═════ Document excerpt ═════

“We are booked for March of 2027. That will be our last trip.” When Kathy left that comment recently, it caught our attention not because it was unusual, but because we’ve been reading versions of the same thing for years. Readers tell us they’re done with Hawaii, or almost done, and then tell us about the trip they’ve either already booked or just taken.
Mark M. wrote, “coming back with my cousin Sept 2026… this will probably be my last trip… It breaks my heart.”
Those comments aren’t coming from first-time visitors. They’re coming from people who have spent decades returning to Hawaii, often year after year. They know the islands well enough to compare today’s experience against their own memories, and many are finding themselves in an uncomfortable place. They still want to come back. They just aren’t sure for how much longer, whether because of cost, a changed sense of being welcome, the loss of familiar places, or something more complex and harder to put a name on.
What struck us is how many readers who have never met each other arrive at nearly the same sentence. The next trip is booked, while the one after that probably isn’t. For longtime Hawaii visitors, that has become its own kind of ritual: make the reservation, call it the last trip, and then sit with the question of whether that is really true.
The future trip and the past-tense Hawaii.
There is another pattern too. The trip itself is usually described in the future tense. Readers are talking about reservations they’ve made, plans they’re looking forward to, and islands they are preparing to visit again. But when they describe Hawaii, they often suddenly switch to the past tense.
Daryl H. wrote that he was “skipping this year for the first time in 60 years” and felt “blessed to experience a Hawaii that in many ways no longer exists.” Paul L. said he was “glad we had the opportunity to visit regularly over the past 40 years and experience Hawaii as it was.” Barb wrote, “We still love Hawaii, but the vibe has changed… the Hawaii we knew & love just isn’t the same.”
The trip is still ahead of them. The Hawaii they’re talking about is behind them. That may be the most revealing part of these comments, because people are simultaneously planning their next visit while speaking about Hawaii as something they’ve already lost. It isn’t a knock on anyone, but once you notice it, you start seeing it everywhere.
The longest relationships seem to feel this the most.
Many of the strongest comments come from readers who have the deepest history with Hawaii. Jules wrote about “coming since the 1980s, and there are definitely fewer familiar faces.” Daryl’s visits are something he’s commented on glowingly hundreds of times. Paul reflected on more than 40 years. Sharon D. wrote that she felt “priced out after we have treated the islands as our ‘home.’ My heart is broken.”
That word home appears often in comments like these. Not because visitors literally live here, but because Hawaii occupies a place in their lives that goes beyond mere vacation. After enough years, people develop routines. They stay in the same neighborhoods, go to the same beaches, return to favorite restaurants, and bring with them memories of family, anniversaries, and life’s turning points that all happened here.
At that point, changes can feel personal in a way they just don’t for newer visitors. A place that once felt so familiar can start to feel less reachable, even when the plane still lands on the same runway, and the ocean is still there unchanged. The relationship has lasted long enough that the changes are harder to ignore. It means the relationship is deep and long enough to carry its own grief.
Is it Hawaii they’re mourning?

═════ Information supplied ═════

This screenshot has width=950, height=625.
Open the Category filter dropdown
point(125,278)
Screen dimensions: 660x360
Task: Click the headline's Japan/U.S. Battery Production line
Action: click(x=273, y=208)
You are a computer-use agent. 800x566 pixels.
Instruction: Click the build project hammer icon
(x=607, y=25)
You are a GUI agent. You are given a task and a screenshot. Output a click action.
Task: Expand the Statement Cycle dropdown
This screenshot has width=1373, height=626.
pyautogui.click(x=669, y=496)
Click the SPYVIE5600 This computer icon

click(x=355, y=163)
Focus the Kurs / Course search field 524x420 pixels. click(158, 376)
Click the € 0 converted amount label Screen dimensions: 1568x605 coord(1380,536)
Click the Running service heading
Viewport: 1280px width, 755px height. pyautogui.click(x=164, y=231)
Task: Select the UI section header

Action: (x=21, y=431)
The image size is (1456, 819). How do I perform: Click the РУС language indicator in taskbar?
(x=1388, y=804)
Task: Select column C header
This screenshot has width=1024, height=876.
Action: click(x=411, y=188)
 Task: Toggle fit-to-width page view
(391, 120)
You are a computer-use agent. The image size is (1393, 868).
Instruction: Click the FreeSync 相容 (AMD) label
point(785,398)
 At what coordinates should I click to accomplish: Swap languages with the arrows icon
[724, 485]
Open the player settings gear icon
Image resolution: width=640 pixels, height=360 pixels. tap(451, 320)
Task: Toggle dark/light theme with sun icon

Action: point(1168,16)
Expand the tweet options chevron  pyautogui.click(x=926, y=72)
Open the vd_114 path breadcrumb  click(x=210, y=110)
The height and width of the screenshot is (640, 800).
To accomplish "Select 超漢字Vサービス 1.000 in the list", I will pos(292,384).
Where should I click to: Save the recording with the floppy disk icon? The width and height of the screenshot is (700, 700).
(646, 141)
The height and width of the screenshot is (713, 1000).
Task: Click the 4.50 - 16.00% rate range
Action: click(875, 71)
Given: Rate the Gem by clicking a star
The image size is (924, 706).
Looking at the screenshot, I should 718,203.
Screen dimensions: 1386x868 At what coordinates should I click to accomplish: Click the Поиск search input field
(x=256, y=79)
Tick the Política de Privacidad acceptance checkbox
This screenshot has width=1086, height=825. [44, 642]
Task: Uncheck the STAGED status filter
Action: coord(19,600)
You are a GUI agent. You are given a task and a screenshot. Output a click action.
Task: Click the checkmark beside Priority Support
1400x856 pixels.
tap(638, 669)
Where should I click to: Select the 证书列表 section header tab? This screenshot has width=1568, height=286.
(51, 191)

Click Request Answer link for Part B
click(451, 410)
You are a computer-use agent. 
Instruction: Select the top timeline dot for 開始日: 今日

═════

Please extend the piece on longtime Hawaii visitors and their "last trip," picking up after its final line, "Is it Hawaii they're mourning?"

# Task output
This is where the conversation gets complicated. Some readers clearly feel Hawaii itself has changed, and their comments say exactly that. At the same time, there may be another layer to what they’re experiencing.
After decades of travel, we are not sure where that has not happened. Europe has changed dramatically. Hawaii has too. So have the places many of us thought would always feel the same. That does not make the reader comments any less real, but it does place them in a bigger context. Some of what people are feeling is about Hawaii. Some of it is what happens when any place you have loved for decades keeps changing while your memory holds still.
The feeling of discovering Hawaii for the first time happens once in a lifetime. The epic beach that felt hidden away, the road that seemed untouched, the restaurant that was a secret find, and the friendly, familiar faces that made a visitor feel remembered all become part of the story. After 20, 40, or 60 years, it can be difficult to separate what has changed in Hawaii (and elsewhere) from what has changed in ourselves.
That doesn’t make the feeling any less real. And if anything, it may explain why it runs so deep. Longtime visitors are not only comparing one trip to another. They are comparing present-day Hawaii with a lifetime of fond memories, and those memories are not easily checked against anything objective.
So why keep booking the next trip?
That’s the question we keep coming back to. If Hawaii no longer feels like it’s the place these readers remember, why do they keep returning?
One easy answer would be to conclude that they’re right to stop visiting, protect their memories, and move on. At the other end of the scale, one could say nothing really important has changed, and they’re simply looking backward through rose-colored glasses. Neither explanation feels like it’s complete.
What we see in these comments is something more complicated and nuanced. People who genuinely believe the Hawaii they fell in love with has changed are still making reservations to return. They’re still planning their visits. They’re still finding reasons to come back, maybe after trying other places, even while still saying out loud that the next trip may be the last one.
Maybe booking one more trip is part of saying goodbye. Maybe calling it the last trip is their way of paying closer attention to what’s happened. Maybe people don’t really know whether it will be their last trip until they’re standing here in Hawaii again. Or maybe love like this simply never moves smoothly into the past tense.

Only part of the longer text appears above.